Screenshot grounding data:

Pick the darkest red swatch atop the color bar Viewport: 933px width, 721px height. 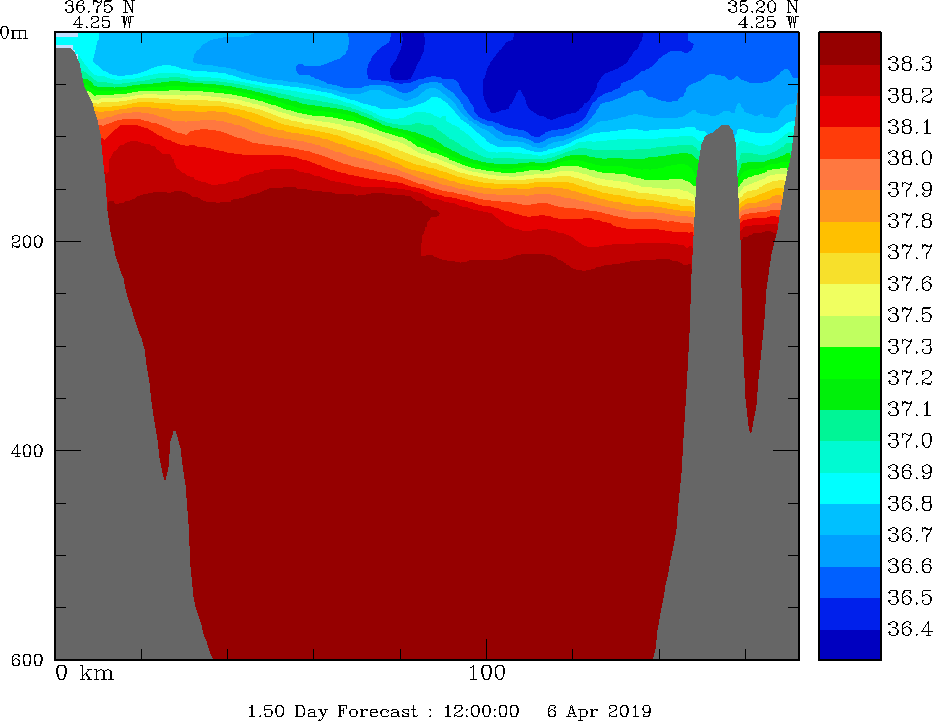[x=849, y=48]
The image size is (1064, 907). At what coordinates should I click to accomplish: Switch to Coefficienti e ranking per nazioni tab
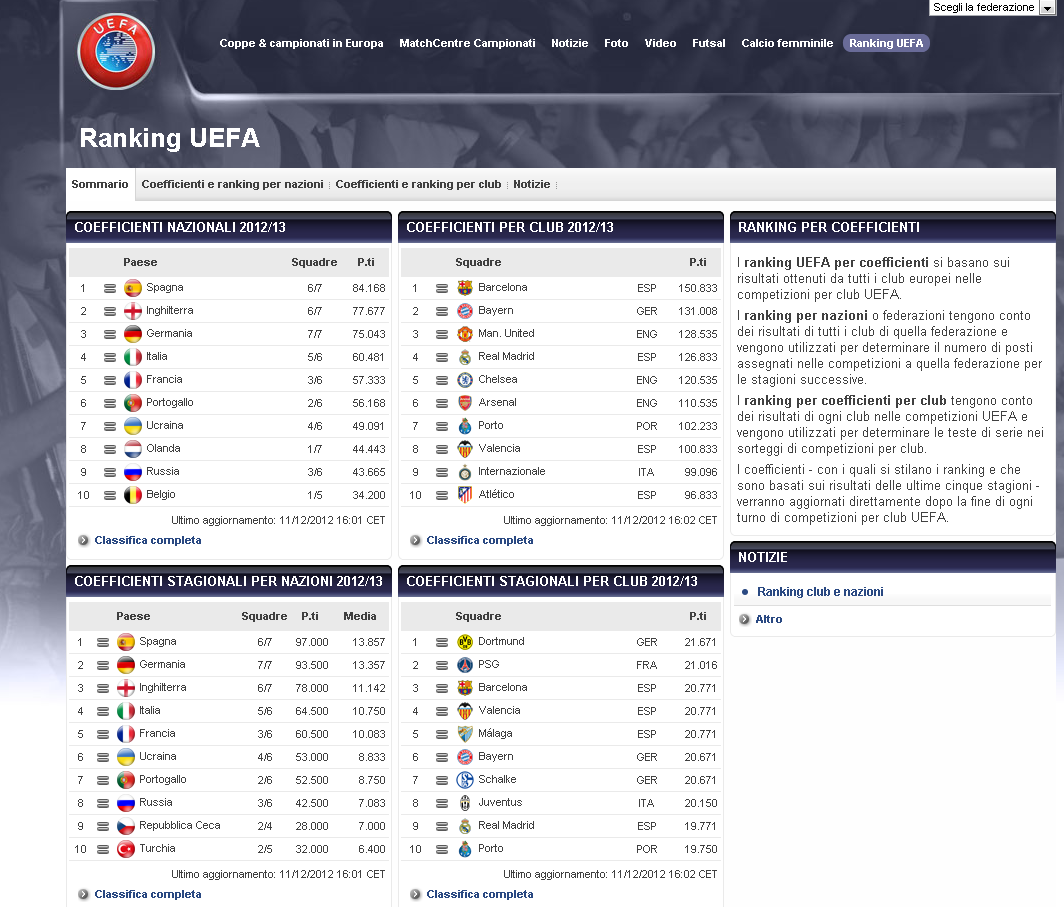coord(232,185)
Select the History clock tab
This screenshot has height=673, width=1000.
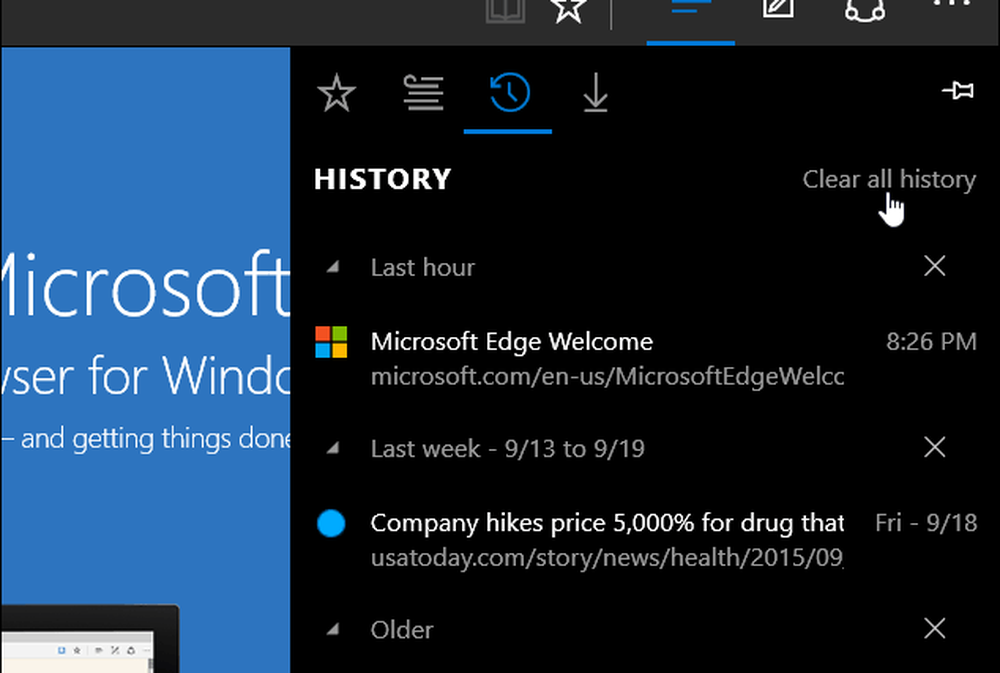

--- Work request ---
Leaving out every picture, copy exactly the lines from the one that contains "Select the History clock tab" through the end of the entries above.

--- Exercise response ---
Select the History clock tab
This screenshot has height=673, width=1000.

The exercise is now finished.